Argentine journalist

Gabriela Laperrière de Coni (1866 – 8 January 1907) was an Argentine journalist, socialist, and public health activist. She founded the Feminist Socialist Center of the Argentine Socialist Party, and served on the executive committee of the party, the first woman to do so. She was a pioneering intellectual who devoted her energy to the cause of feminist issues related to working women in Argentina.

==Early life==
She was born in Bordeaux, France in 1866. No further information is available about her early life, except that she wrote a novel on "woman's efforts to help sick children." At the age of 18, she married Dr. Emilio R. Coni, noted public-health physician from Buenos Aires who was actively engaged in immigration and health issues. She migrated to Argentina with him. His activity complimented her deep interests in the healthcare of women.

==Career==
In the initial years, Gabriella was constantly exposed to a stream of visitors seeking help from Emilio, the Director of Public Assistance in Buenos Aires, all related to the health, accommodation, living conditions, destitute children and unemployment among both men and women. Unable to cope with the situation, the couple moved to Paris. In 1895 they returned to Argentina but her husband Emilio was laid for months due to a paralytic stroke. She then attended to the duties of her husband and helped people who came seeking their assistance. In 1901, the city government of Buenos Aires permitted Gabriella to study and report on the working conditions of women and children. During this assignment she toured the neighborhood extensively and was appalled by the inhumane living conditions, lack of hygiene, food and health facilities, poor nutrition, people living in abject poverty, lack of electricity and many more miseries.
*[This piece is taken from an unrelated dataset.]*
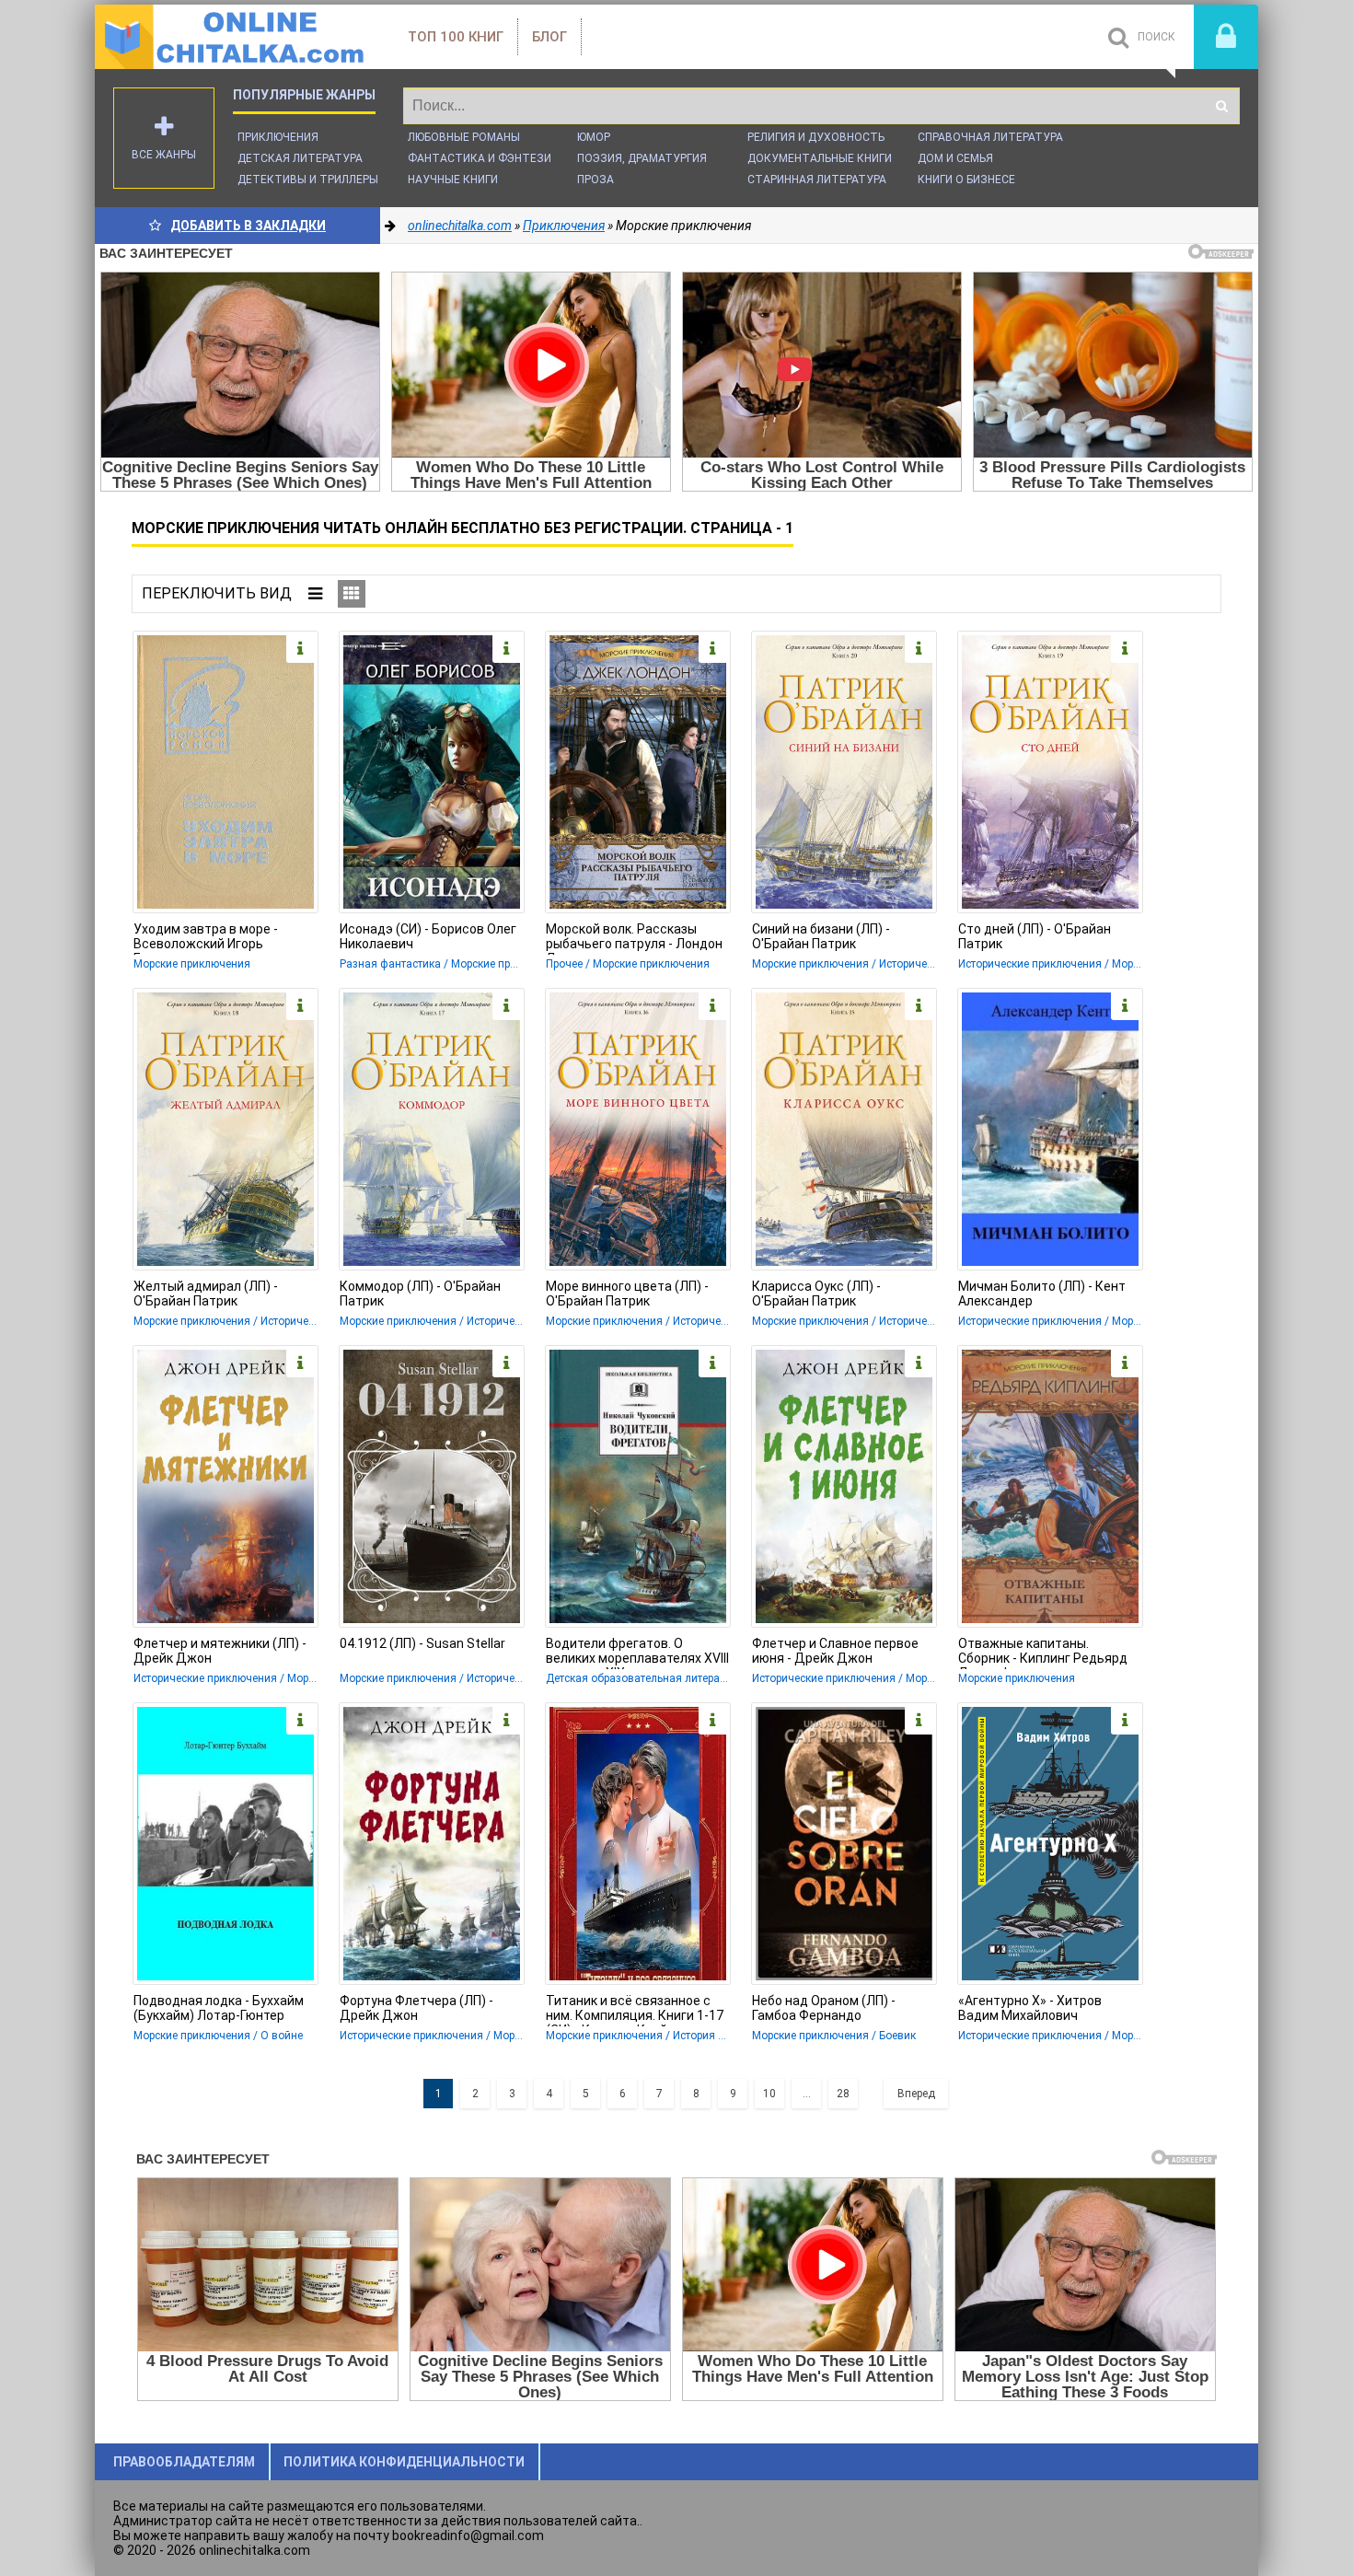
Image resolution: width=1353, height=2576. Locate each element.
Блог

After this assessment, she launched on many rehabilitation programmes such as providing food rations, set crèches at workplaces so that women workers could breastfeed their babies, and improved access to urban services and housing. She visited factories and reported on the harsh attitude of its owners in treating their employees which received public attention through her writings in newspapers. She made a four-part report of her findings and also mooted a proposal to enact labor laws which would bring about protection of women and children. This bill was enacted by the Parliament after her death in 1907.